Friday, November 10, 2017

The Marxist head and the cultural heart

There’s a story from the 1971 insurrection that intrigues me even today. This story, I heard or rather read about from Malinga Gunaratne, who had in turn heard it from Victor Ivan. Apparently Victor had been arrested, interrogated, and imprisoned for his involvement with the insurrectionists and a series of attacks they had masterminded on police stations throughout the country. One of those attacks had involved a frontal assault on the Kadugannawa Station and had been led by a man whom Victor had met later on. What this man had done had roused him. The man’s name was Senerath, by the way.

What had happened was this: immediately after the assault, Senerath had played the role of a police inspector in charge of the Station. He had acted so well, in fact, that he had been able to give orders and run the show (so to speak) until the attacks were quelled and he was arrested. Now Victor had been interested by what he had done, so interested that he had been thrilled when a family member had given him a lunch packet to deliver to the man. Owing to his background in sociology perhaps, he had been able to wring out answers to the kind of questions he asked from Senerath, and so after handing him the lunch packet, he went straight to the point: Why did he dress up like that? The answer, which Victor related many years later to Malinga Gunaratne, had moved him to tears.

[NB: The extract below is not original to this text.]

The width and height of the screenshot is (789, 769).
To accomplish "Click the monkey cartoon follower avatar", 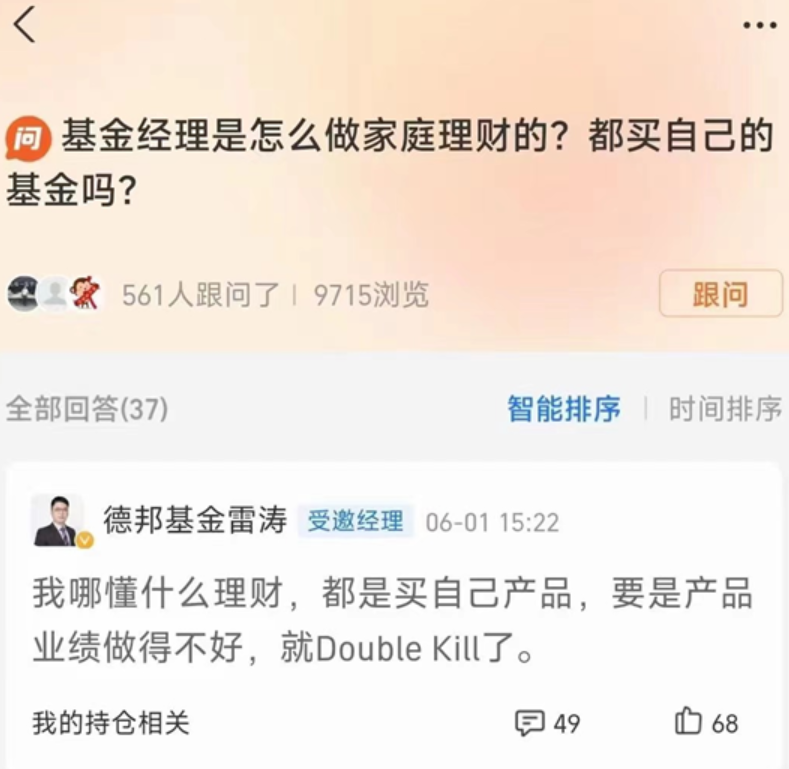I will point(86,293).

Senerath came from the village. From an early age, he had wanted to go to school and join the police. He had a problem though. He came from the Dhoby community. Strange as it may seem today, caste structures were once sharply enforced in Sinhala society. For that reason, Senerath had to suffer. He was not allowed to go to a proper school. He had no one to support his application to join the police. Worse, he was shirked by other more privileged boys. Having grown up shouldering this humiliation and seeing his dreams trampled on, he had done what most other boys, his age, would do. He had joined the JVP. The assault on the Station had thus brought him an opportunity that he had never before come close to. What happened after he was released, whether he got to the life he had clamoured after, however, Victor does not tell us.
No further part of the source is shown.